NNMHR Congress 2021: (In)Visibility
The global and local health inequalities revealed and perpetuated by the COVID-19 pandemic require us to reflect upon how we do medical humanities research. How does our work render some aspects of health and illness visible, while leaving others out of sight?
The aim of this year’s congress is to think more carefully about what sort of experiences the medical humanities has become adept at bringing to light, whilst reflecting on the ways in which theoretical methodologies, research priorities and funding structures have left other voices unheard.
The organising committee includes Fraser Riddell, Angela Woods, Mary Robson, Jesse Proudfoot, Marie Allitt, Pauline Harrison, Ruben VerWaal, Sarah McLusky and Jane Abel. The Congress is hosted by the Institute for Medical Humanities, Durham University, organised by the Northern Network for Medical Humanities Research, and supported by Wellcome.
Keynote speakers interviews
In the build-up to the Congress, I interviewed all four keynote speakers. The interviewa were published on The Polyphony:
- Materiality, monsters and menstruation: introducing Bettina Bildhauer (23 March)
- Drug addiction, science and policy: introducing Jules Netherland (30 March)
- Deafness, History, and Material Culture: Introducing Jaipreet Virdi (6 April)
- Medical Humanities in a time of broken-heartedness: an interview with Felicity Callard (14 April)
Video poster presentation
My video poster presentation explores earwax in early modern medicine, arguing that it allows us to observe how diversity in hearing was rooted in the aural fluid of earwax.
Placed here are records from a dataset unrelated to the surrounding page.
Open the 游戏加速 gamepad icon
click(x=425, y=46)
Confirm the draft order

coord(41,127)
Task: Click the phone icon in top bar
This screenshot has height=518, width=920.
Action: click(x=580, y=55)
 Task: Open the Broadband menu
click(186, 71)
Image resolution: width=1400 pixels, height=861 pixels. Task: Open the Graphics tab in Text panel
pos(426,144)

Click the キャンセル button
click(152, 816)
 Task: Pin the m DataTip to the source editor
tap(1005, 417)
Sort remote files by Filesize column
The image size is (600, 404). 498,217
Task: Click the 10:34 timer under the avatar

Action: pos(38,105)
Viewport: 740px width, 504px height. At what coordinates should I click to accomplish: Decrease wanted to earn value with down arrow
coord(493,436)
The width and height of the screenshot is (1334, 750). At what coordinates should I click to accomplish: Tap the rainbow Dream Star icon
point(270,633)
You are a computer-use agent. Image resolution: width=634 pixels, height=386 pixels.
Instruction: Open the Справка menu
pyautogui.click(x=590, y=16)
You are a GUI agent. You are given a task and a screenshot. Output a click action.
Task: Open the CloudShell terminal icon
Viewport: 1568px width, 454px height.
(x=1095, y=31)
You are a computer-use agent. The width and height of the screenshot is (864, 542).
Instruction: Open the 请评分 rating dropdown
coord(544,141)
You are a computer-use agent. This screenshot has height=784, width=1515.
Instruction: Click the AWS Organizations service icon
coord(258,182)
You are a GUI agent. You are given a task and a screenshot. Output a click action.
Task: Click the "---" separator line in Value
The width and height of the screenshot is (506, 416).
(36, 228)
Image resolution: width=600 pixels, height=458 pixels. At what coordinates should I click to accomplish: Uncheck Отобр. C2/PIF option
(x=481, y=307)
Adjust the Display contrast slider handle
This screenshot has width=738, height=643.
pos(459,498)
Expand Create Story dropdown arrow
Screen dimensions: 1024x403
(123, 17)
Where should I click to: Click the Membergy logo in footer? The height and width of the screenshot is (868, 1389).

Scholarship has demonstrated how the senses were perceived afresh in the 17th and 18th centuries, but it often takes unobstructed hearing for granted or focuses almost exclusively on the profoundly deaf. With this video, I demonstrate that earwax was a point of entry into medical understandings of hearing and hearing difficulties. Also known as cerumen, earwax was the yellow, waxy substance secreted in the passage of the outer ear. Across Europe, physicians agreed that the quality of earwax resonated with both healthy and bad hearing. Asking why these physicians believed earwax played such an important role in hearing, I trace investigations into the variabilities of earwax, enabling physicians to come up with an aetiology for a wide range of hearing conditions, from ear pain and irritation to an obstructed aural orifice and deafness. In short, by focussing on the fluids coming from inside the ear, this video provides a fresh view on early modern perceptions of hearing and deafness.